La Argentina no puede seguir estando alejada y divorciada de lo que pasa en el mundo. Estamos transitando la segunda década del siglo XXI, que va consolidando formas y modelos de gestión pública cada vez más dinámicos, cambiantes e interrelacionados. Tenemos que aprender de nuestra experiencia histórica para no repetir errores y poder insertarnos en ese escenario.
La globalización esconde muchos desafíos e incertidumbres, pero también es un fenómeno disparador de grandes oportunidades. Y hoy, como muy pocas veces ha sucedido antes a lo largo de la historia, se abren puertas muy importantes para nuestro país.
El mundo está demandando los alimentos que produce el complejo agrícola industrial argentino. Países como China y La India ingresan todos los años a millones de personas a sus mercados de consumo. Esto tiene correlato directo en el boom que ha provocado en América latina la exportación de comodities y que atrajo lluvia de dólares e inversión para muchos de nuestros países vecinos.
Políticas erráticas
La Argentina también debería ser protagonista activa de esa bonanza, pero, lamentablemente, por la aplicación de políticas erráticas, cepo cambiario y reglas arbitrarias que traban el funcionamiento del comercio exterior nos estamos quedando afuera y desaprovechamos una excelente oportunidad para vender, para exportar, para recibir inversiones y para generar trabajo.
Somos un país al que le sobran capacidades.

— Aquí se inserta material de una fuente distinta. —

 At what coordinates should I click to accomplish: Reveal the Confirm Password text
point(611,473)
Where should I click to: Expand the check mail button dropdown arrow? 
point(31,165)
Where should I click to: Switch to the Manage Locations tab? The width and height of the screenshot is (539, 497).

No en vano hay tanto talento argentino desparramado por el mundo dando cotidianos ejemplos de creatividad y de inventiva en diferentes campos. Disponemos de una geografía territorial generosa, con llanuras inmensas, ricas y prodigiosas. Podemos darle valor agregado a nuestra producción.

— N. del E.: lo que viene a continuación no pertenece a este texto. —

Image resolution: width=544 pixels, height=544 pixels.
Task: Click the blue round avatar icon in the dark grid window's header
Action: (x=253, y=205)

Hay también muy buenas condiciones para el desarrollo de la minería sustentable.
Tenemos múltiples atributos que pueden conformar la plataforma de despegue de un país moderno. El turismo es otra industria con un horizonte de posibilidades enorme, o la producción de contenidos audiovisuales, que también es un segmento en el que Argentina tiene todo para ocupar una posición de liderazgo regional. Se suma a ello una muy buena base de recursos humanos para abordar la agenda de la innovación y el desarrollo tecnológico .

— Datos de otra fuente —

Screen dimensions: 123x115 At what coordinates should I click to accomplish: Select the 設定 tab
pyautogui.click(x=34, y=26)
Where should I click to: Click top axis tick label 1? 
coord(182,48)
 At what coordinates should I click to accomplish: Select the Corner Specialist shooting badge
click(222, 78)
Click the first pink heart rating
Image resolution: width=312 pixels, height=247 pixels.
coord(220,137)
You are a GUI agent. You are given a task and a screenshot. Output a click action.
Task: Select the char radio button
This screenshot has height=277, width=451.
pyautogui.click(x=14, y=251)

Y toda esa fuerza se consolidará y podrá expresarse todavía de manera más pujante y vigorosa si somos capaces de instalar a la recuperación de la educación pública y gratuita de calidad como pilar principal de nuestras políticas públicas de largo plazo.
Las oportunidades están a la vista. Sólo se trata de tomar la decisión estratégica de ir por ellas y de convertir a la Argentina en el gran país del siglo XXI. Yo tengo la firme convicción de que nos estamos asomando a una época distinta. Un tiempo de diálogo y consenso.
Dueños de la verdad
Ya no hay más lugar para gobiernos que se creen los únicos dueños de la verdad y que viven alejados de la gente y de sus preocupaciones más urgentes e inmediatas. Hoy se necesita un Gobierno amplio y con capacidad para interactuar organizadamente con todos los sectores de la sociedad.
Con ese espíritu venimos trabajando desde hace más de seis años en la ciudad de Buenos Aires y hemos logrado resultados y transformaciones que están a la vista y que mejoraron la calidad de vida de mucha gente. Y creo que esa manera de concebir el compromiso con la política a través de la gestión y la relación transparente con el ciudadano se puede proyectar con éxito a todo el país.
Me consta que hay mucha energía emprendedora en la Argentina, mucha capacidad de crear y de hacer que hoy está contenida y maniatada a la espera de una oportunidad. Depende pura y exclusivamente de nosotros generar las condiciones que favorezcan ese clima. Yo voy a trabajar para que eso suceda.